**What you should do**
Starting from the line with "The image size", please copy exactly every line to the end of the listing, but not the pictures.

*** Opening Extracted material ***

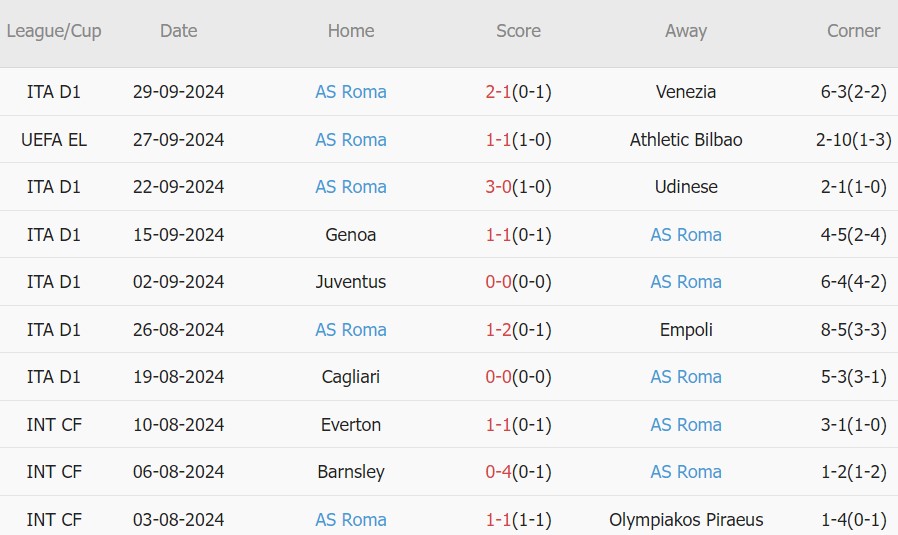Click Everton home team name
898x535 pixels.
tap(351, 425)
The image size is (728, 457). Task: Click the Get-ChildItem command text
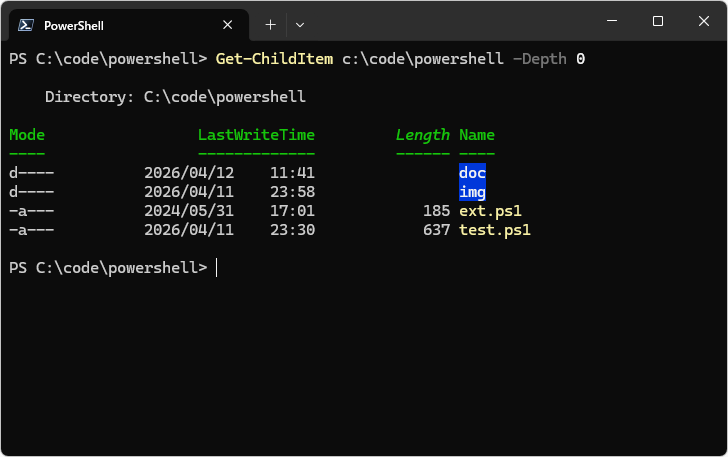(274, 59)
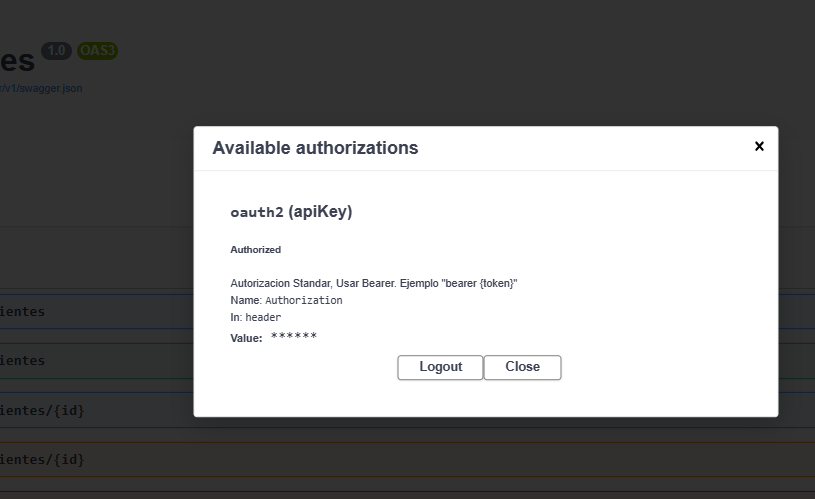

*** Closing Extracted material ***

**Task solution**
The image size is (728, 457). Task: Click the Get-ChildItem command text
(274, 59)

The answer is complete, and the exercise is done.